TASK TO CARRY OUT – Show each line from the listing that includes the word "Given".

*** INPUT RECORDS Section Begins ***

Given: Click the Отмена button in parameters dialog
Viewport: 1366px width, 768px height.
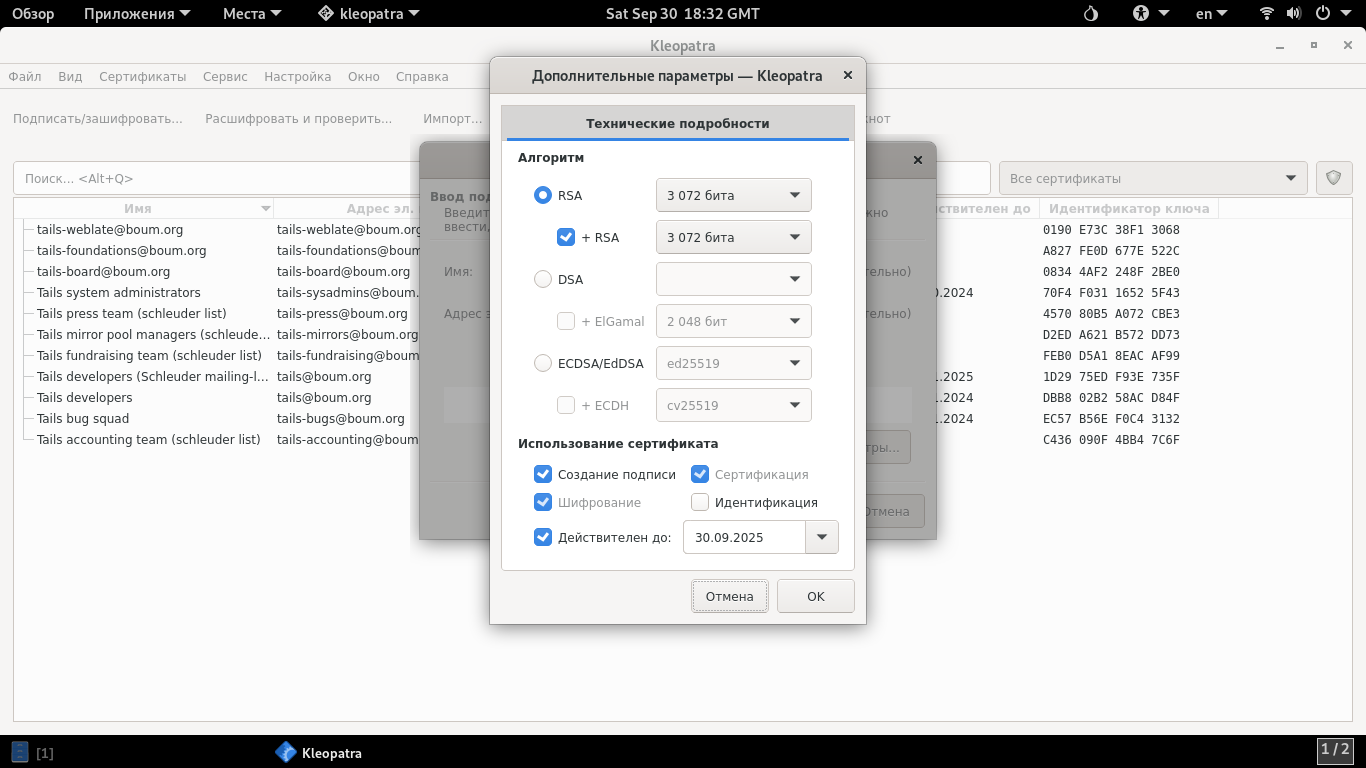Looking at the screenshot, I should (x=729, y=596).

*** INPUT RECORDS Section Ends ***
*** INPUT RECORDS Section Begins ***

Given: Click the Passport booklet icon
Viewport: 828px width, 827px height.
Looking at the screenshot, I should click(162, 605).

*** INPUT RECORDS Section Ends ***

SOLUTION TO THE EXERCISE –
Given: Click the Отмена button in parameters dialog
Given: Click the Passport booklet icon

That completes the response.